I started to get dizzy. My ears started to get clogged. "Um, is there a cold wet cloth? Is there somewhere I can lay down? What should I do, put my head between my legs?" The room with the cot was full and it was difficult for me to bend over with the massive bowling bowl affixed to my midsection. Leah called in another nurse. They gave me more cold compresses on my neck and I struggled to stay alert. I have never fainted in my life, but this was the second time I got this close. My stomach started rumbling. "I think I'm gonna be sick." At this point, Nurse B had made another attempt at my right arm and was successful in connecting to a vein. She continued to draw blood while Leah brought the trash can to my seat. At this point, I felt like a highly needy patient and just wanted it all to be over. But the trash can Leah brought over smelled really bad. I told her and she brought over a larger one. These poor, sweet ladies. They were so helpful. I wanted to be light and jovial, make jokes about how demanding I was and apologize for my situation. But I was much too busy trying to keep cool while also getting rid of every ounze of that horrible sugary liquid.

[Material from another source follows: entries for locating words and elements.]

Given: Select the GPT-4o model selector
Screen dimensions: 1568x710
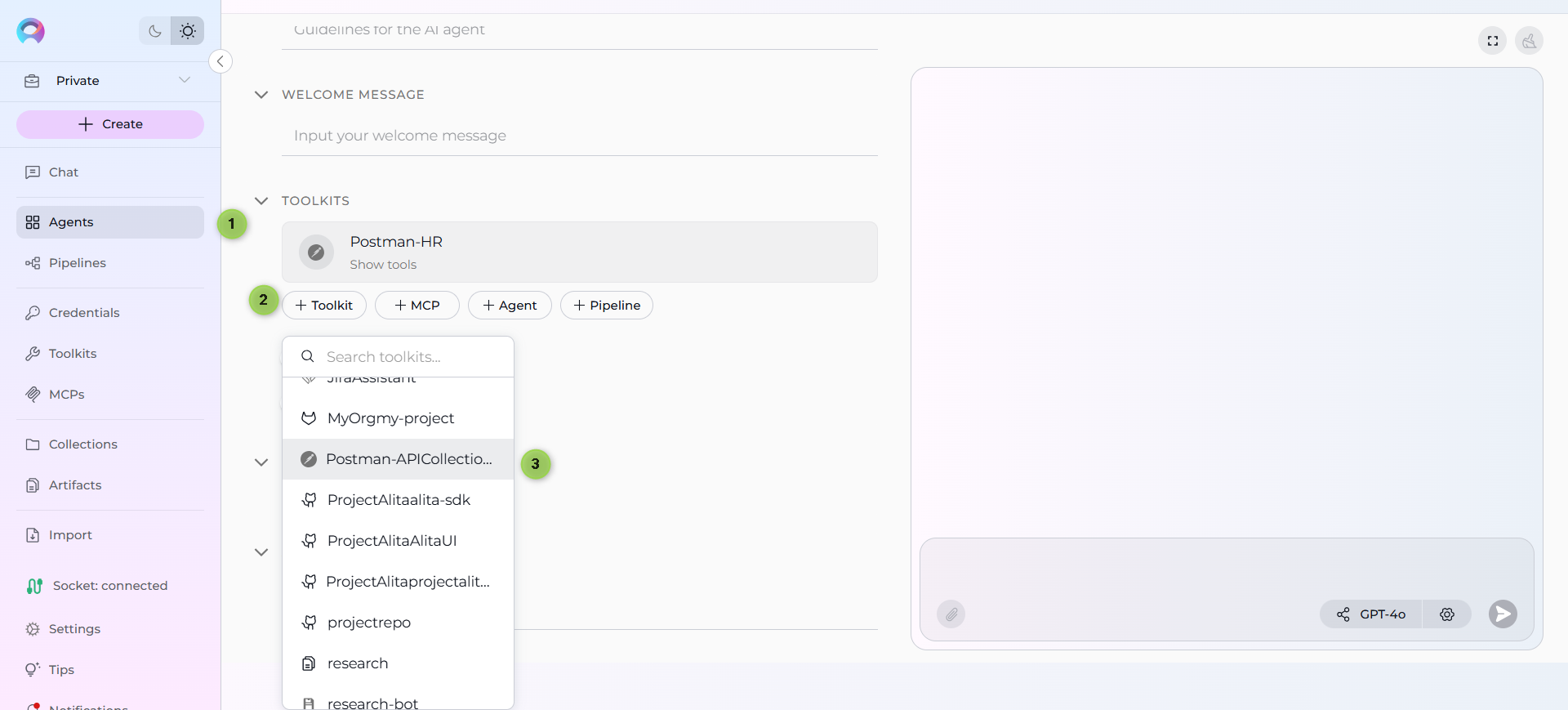Looking at the screenshot, I should pos(1371,614).
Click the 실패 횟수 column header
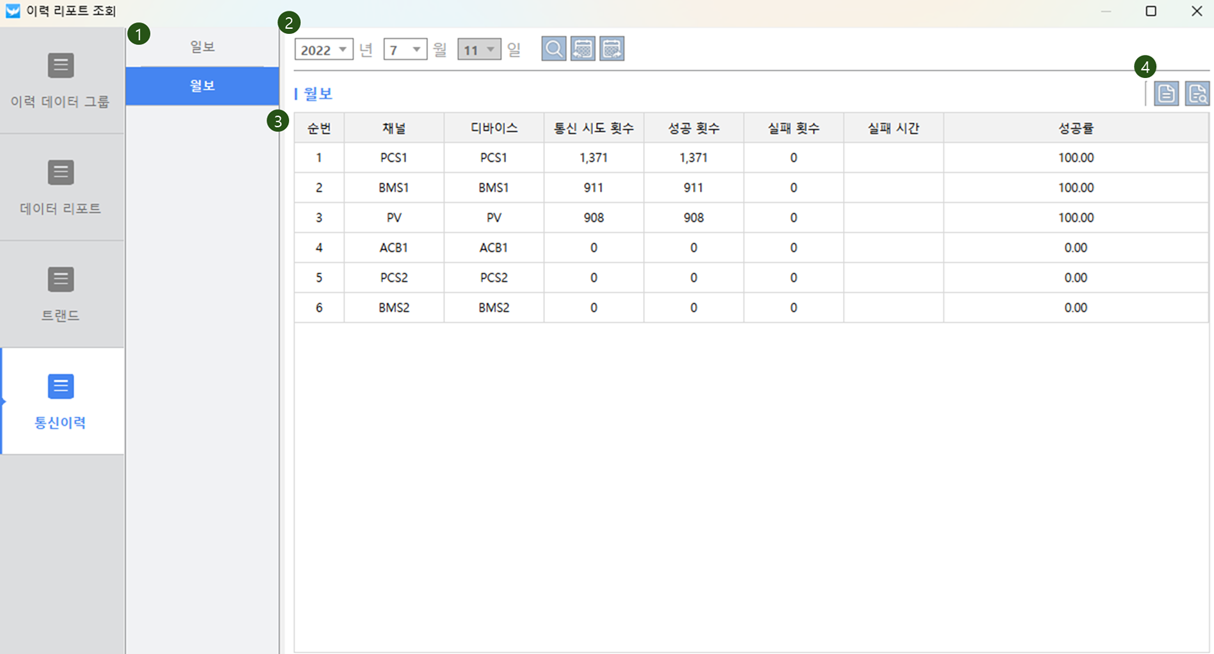The image size is (1214, 654). pos(793,128)
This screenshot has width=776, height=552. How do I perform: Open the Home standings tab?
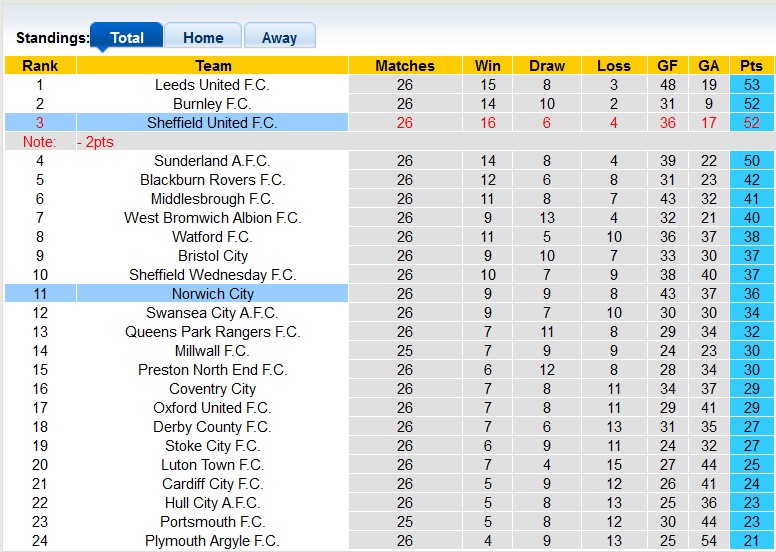coord(203,38)
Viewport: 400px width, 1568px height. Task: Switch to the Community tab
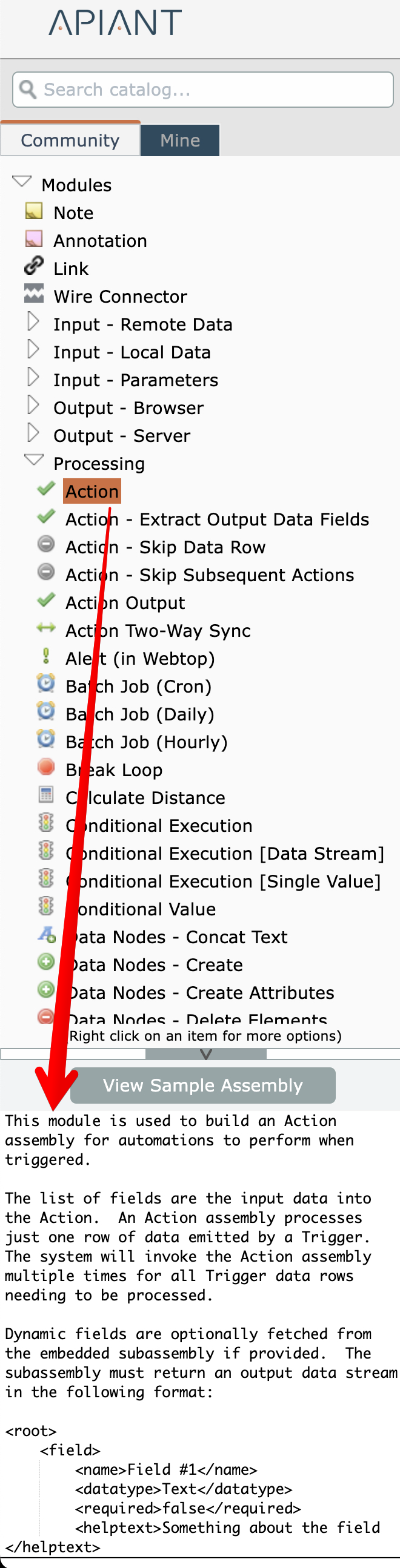coord(70,140)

After it was out, I felt 100% better. The girls were relieved to have gotten the needed blood and I was happy that I didn't need to get poked anymore. They wouldn't let me leave right away, even though I assured them I was better, and fanned me with a folder until the color came back in my face. "I really hope you don't have to come back for the three-hour exam!" Leah told me.
Yeah. Me too.
Add that to the list of sacrifices us mothers make for our unborn babies. But please, Baby Girl... please, please, please don't make me do that again. I love you, but I'm not sure my body could prove it with another one of those Tests.